Nuestros ancestros y maestros tienen un peso significativo en el propio destino. Sus palabras sentencian en gran parte en aquello en lo que nos convertiremos. El mismo rol trascendental lo ejercen las autoridades políticas o cívicas de una comunidad. Antaño eran los viejos sabios. A ellos les correspondía, en gran medida, trazar el futuro de un nuevo ser con la simple imposición del nombre. Existe un proverbio popular que explica que “nombre es destino”. Y es verdad.
Así, conviene desdeñar un nombre popular o de un personaje famoso sin indagar antes el significado. Tampoco se vale designar a alguien con un vocablo sólo porque suena hermoso. Un nombre debe analizarse como un designio de vida y suerte.
Pero más allá de ello, ¿qué camino deseamos que anden los seres que amamos? Las palabras, en gran medida, trazarán su rumbo. Si nos referimos a un chico como bellaco lo será, pero si le aseguramos que posee un don natural para determinada actividad también lo logrará.
No conviene subestimar las palabras ni aseverar que se trata de cuentos de viejos. Las palabras son seres mágicos, con vida propia, que suelen transformar a quien las toca.

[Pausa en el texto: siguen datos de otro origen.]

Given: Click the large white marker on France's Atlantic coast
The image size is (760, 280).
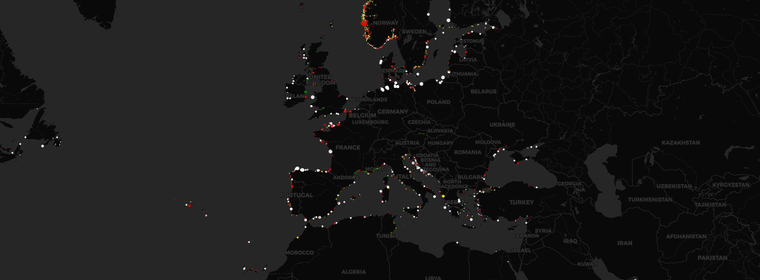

Existe un ejemplo simple sobre esto: señala un par de virtudes a una persona que aprecies. Por magro que sea la respuesta hallarás una luz nueva en sus ojos. Di una palabra despectiva a alguien que te hiera y observarás el ceño y desaprobación. Las palabras tocan, envuelven, sucumben.
Y es de palabras, sólo de eso, de lo que trata el efecto Pigmalión. Ahora, no se trata de proferir halagos huecos sin sentido, sino de observar lo bueno en los otros y expresarlo sin ambages. Más si se trata de adolescentes y niños. Para ellos, las palabras tienen mayor poder.